No way that rumored 2560CC will be barely 20% faster than 980 TI, it would be ridiculous.
980 Ti is 2816CC or 10% more than 2560, so for a 2560CC GP104 to be 20% faster would require it getting 32% more performance from IPC increases and/or frequency increases.
If GP104 boosts to 1480 like GP100, that alone would be roughly 25% more than a stock 980 Ti (which boosts to about 1200 on average), so it would then need 5-10% more IPC to end up at 20% fast in total than a stock 980 Ti. So far there has been no indications as far as I can tell that Pascal is bringing any IPC improvements as far as gaming is concerned (all the news have been about compute), so I would say it is prudent not to expect too much here, at this point in time.
Also 20% faster than 980 Ti would be about 17% faster than Titan X, not 10%. There really isn't much of a gap between those two.
Edit:
If we compare to Titan X instead of 980 Ti we get much the same. Titan X boosts to about 1125 on average, so a 1480 GP104 would be ~32% higher, not 40%. So you have 32% higher clock, 17% fewer cores, and 10% higher IPC: 1.32*0.83*1.1 = 1.21 or 21% faster than a Titan X, which would be the same as ~23% faster than 980 Ti.
While I don't disagree, the move to 980 was on the same node, on a mature process, and rather incremental. Something similar here would be almost a total fail, unless they positioned it as a true 'mid-range' product and not a Ti model. The name matters.

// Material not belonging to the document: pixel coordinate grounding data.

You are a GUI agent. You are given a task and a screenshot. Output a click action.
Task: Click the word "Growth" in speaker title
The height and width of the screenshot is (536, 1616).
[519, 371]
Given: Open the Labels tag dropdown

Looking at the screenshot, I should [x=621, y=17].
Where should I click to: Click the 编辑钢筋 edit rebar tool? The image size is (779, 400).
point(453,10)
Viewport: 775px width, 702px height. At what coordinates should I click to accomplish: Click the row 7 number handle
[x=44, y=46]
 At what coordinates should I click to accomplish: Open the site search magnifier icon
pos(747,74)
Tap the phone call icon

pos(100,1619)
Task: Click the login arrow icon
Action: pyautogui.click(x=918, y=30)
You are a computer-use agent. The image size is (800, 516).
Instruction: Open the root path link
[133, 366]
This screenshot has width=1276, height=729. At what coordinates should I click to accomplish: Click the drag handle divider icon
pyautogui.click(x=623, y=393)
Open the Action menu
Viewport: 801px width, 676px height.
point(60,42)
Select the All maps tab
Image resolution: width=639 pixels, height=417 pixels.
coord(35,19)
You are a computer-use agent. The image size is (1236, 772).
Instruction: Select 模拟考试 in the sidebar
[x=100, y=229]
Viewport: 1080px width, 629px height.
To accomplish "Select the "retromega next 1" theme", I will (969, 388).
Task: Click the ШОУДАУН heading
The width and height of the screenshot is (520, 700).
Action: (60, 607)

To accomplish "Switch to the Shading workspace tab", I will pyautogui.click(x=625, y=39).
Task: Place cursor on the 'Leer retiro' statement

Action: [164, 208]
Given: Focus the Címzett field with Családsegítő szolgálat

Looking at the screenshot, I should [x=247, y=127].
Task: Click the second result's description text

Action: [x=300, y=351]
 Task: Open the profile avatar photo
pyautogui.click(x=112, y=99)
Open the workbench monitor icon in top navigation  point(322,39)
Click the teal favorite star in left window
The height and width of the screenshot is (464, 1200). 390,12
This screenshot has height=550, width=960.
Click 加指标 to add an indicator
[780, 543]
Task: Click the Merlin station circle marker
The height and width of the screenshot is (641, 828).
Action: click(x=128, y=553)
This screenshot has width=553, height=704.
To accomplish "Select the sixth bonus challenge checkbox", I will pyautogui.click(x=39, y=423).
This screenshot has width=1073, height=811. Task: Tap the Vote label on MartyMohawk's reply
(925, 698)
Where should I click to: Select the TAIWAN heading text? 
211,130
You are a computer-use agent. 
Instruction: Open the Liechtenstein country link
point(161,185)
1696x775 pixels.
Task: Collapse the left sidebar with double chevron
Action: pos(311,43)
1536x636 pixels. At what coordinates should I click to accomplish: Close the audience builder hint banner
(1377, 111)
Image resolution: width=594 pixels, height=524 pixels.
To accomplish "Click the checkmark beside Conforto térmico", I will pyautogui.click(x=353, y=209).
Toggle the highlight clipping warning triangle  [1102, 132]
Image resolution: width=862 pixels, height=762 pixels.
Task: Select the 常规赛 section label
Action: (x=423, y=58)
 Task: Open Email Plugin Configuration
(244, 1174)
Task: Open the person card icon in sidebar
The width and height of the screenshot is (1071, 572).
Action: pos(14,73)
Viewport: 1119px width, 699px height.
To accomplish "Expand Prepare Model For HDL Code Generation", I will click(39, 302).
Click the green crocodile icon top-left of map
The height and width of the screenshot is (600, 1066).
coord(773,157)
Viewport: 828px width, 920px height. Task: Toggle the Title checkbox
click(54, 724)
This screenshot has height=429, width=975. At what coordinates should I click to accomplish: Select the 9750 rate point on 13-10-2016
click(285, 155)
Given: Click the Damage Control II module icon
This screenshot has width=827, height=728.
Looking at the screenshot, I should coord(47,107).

I very much doubt the average buyer judges the value of a GPU based upon which node it is manufactured, so I doubt it would have much of an effect on Nvidia's sales.
Sure it would probably be quite poorly received on forums like this one, but we do not make up the bulk of customers.
Also I'm assuming here that the top end GP104 would be named 1080 and not 1080 Ti, since a 1080 Ti performing similarly to an aftermarket 980 Ti would look quite bad.